December 16, 2011 / 5:43 PM / 7 years ago

BP settles with spill blow-out preventer maker Cameron

(Reuters) - Cameron International Corp CAM.N agreed a $250 million settlement with BP (BP.L) to help pay for costs associated with the Gulf of Mexico oil spill, raising hopes that deals between the British oil major and two other contractors could follow.

The settlement with Cameron, which made the blow-out preventer that failed at BP’s doomed Macondo well, is the fourth BP has reached with parties involved in the accident which caused the biggest offshore oil spill in the U.S.

Settlement agreements with two remaining parties, Transocean RIGN.VX and Halliburton (HAL.N), have to date, however, proved elusive.

Transocean, the owner and operator of the Deepwater Horizon rig, and Halliburton, which supplied cement to cap the well, are both being sued by BP to share the cost of the spill and cleanup, while the two have launched lawsuits of their own.

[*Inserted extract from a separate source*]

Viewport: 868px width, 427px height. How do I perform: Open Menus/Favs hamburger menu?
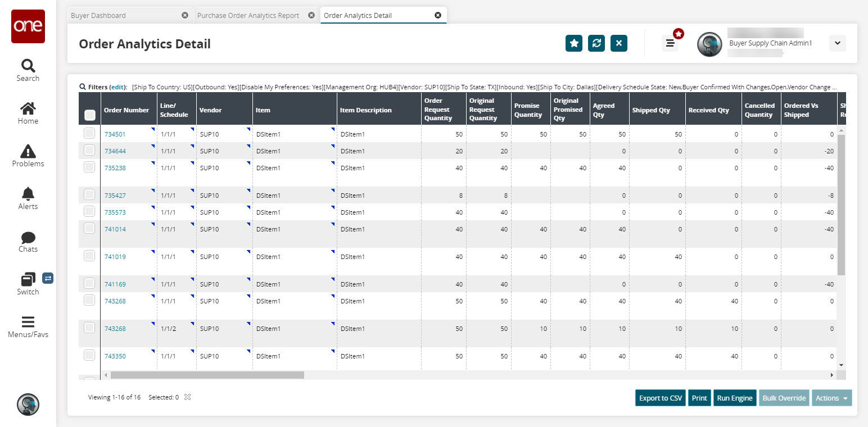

The settlement with Cameron will put pressure on the two remaining contractors to follow suit, analysts said.

“It shows that BP is prepared to be reasonable when settling with contractors - this ought to raise hopes that settlements with Halliburton and Transocean are more, rather than less likely to follow,” JP Morgan analyst Fred Lucas said.

Cameron International said BP had agreed to indemnify the company for current and future compensatory claims associated with the spill.

Investors, relieved that the deal removes uncertainty over Cameron’s financial obligations, pushed the oilfield service company’s shares up 7 percent.

“Cameron is the fourth company to settle with BP and contribute to economic and environmental restoration efforts in the Gulf. Unfortunately, other companies persist in refusing to accept responsibility for their roles in the accident and for contributing to restoration efforts,” BP chief executive Bob Dudley said in a statement.

Analysts at UBS said the settlement was positive for BP.

“It indicates Cameron has probably judged BP is unlikely to be found grossly negligent. We also note Cameron is the second oil service contractor to settle despite theoretically being protected by indemnity clauses,” UBS said.

Transocean said in November that it sees maintaining its contractual indemnity as the base for any potential settlement with BP.

The U.S. government in September assigned most of the blame for the disaster to BP, the operator of the well.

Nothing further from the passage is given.